All entries must be given again exactly as written.

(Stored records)
*** Block opens ***

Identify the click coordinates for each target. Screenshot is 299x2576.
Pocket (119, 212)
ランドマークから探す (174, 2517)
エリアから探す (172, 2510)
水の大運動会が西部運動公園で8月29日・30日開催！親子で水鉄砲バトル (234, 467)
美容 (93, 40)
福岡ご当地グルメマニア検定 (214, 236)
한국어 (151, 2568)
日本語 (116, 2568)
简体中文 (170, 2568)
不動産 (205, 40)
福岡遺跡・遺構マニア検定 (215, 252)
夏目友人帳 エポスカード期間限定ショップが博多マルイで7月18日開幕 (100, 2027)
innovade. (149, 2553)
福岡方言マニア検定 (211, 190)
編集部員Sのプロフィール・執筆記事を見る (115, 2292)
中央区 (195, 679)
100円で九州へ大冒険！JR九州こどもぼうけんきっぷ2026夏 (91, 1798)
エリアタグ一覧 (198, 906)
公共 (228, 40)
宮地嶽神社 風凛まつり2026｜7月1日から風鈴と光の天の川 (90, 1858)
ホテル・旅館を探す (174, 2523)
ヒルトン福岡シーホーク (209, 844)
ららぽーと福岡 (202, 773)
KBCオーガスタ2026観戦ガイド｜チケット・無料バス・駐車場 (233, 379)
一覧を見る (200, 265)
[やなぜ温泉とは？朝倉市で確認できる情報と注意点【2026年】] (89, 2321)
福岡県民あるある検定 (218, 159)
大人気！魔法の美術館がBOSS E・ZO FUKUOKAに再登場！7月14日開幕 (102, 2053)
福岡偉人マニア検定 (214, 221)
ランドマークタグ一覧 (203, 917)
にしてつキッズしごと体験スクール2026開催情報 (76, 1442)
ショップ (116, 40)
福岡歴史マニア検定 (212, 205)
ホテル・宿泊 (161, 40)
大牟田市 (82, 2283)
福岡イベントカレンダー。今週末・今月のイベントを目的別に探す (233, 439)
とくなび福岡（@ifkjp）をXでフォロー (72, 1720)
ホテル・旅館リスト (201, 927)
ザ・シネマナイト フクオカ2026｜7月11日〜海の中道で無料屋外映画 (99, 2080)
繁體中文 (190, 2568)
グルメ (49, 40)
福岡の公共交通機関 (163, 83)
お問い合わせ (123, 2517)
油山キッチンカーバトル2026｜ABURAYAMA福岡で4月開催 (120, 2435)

*** Block closes ***

**Exercise response**
Identify the click coordinates for each target. Screenshot is 299x2576.
Pocket (119, 212)
ランドマークから探す (174, 2517)
エリアから探す (172, 2510)
水の大運動会が西部運動公園で8月29日・30日開催！親子で水鉄砲バトル (234, 467)
美容 (93, 40)
福岡ご当地グルメマニア検定 (214, 236)
한국어 (151, 2568)
日本語 (116, 2568)
简体中文 (170, 2568)
不動産 (205, 40)
福岡遺跡・遺構マニア検定 (215, 252)
夏目友人帳 エポスカード期間限定ショップが博多マルイで7月18日開幕 (100, 2027)
innovade. (149, 2553)
福岡方言マニア検定 (211, 190)
編集部員Sのプロフィール・執筆記事を見る (115, 2292)
中央区 (195, 679)
100円で九州へ大冒険！JR九州こどもぼうけんきっぷ2026夏 (91, 1798)
エリアタグ一覧 (198, 906)
公共 (228, 40)
宮地嶽神社 風凛まつり2026｜7月1日から風鈴と光の天の川 (90, 1858)
ホテル・旅館を探す (174, 2523)
ヒルトン福岡シーホーク (209, 844)
ららぽーと福岡 (202, 773)
KBCオーガスタ2026観戦ガイド｜チケット・無料バス・駐車場 (233, 379)
一覧を見る (200, 265)
[やなぜ温泉とは？朝倉市で確認できる情報と注意点【2026年】] (89, 2321)
福岡県民あるある検定 (218, 159)
大人気！魔法の美術館がBOSS E・ZO FUKUOKAに再登場！7月14日開幕 (102, 2053)
福岡偉人マニア検定 (214, 221)
ランドマークタグ一覧 (203, 917)
にしてつキッズしごと体験スクール2026開催情報 (76, 1442)
ショップ (116, 40)
福岡歴史マニア検定 (212, 205)
ホテル・宿泊 (161, 40)
大牟田市 (82, 2283)
福岡イベントカレンダー。今週末・今月のイベントを目的別に探す (233, 439)
とくなび福岡（@ifkjp）をXでフォロー (72, 1720)
ホテル・旅館リスト (201, 927)
ザ・シネマナイト フクオカ2026｜7月11日〜海の中道で無料屋外映画 (99, 2080)
繁體中文 (190, 2568)
グルメ (49, 40)
福岡の公共交通機関 (163, 83)
お問い合わせ (123, 2517)
油山キッチンカーバトル2026｜ABURAYAMA福岡で4月開催 (120, 2435)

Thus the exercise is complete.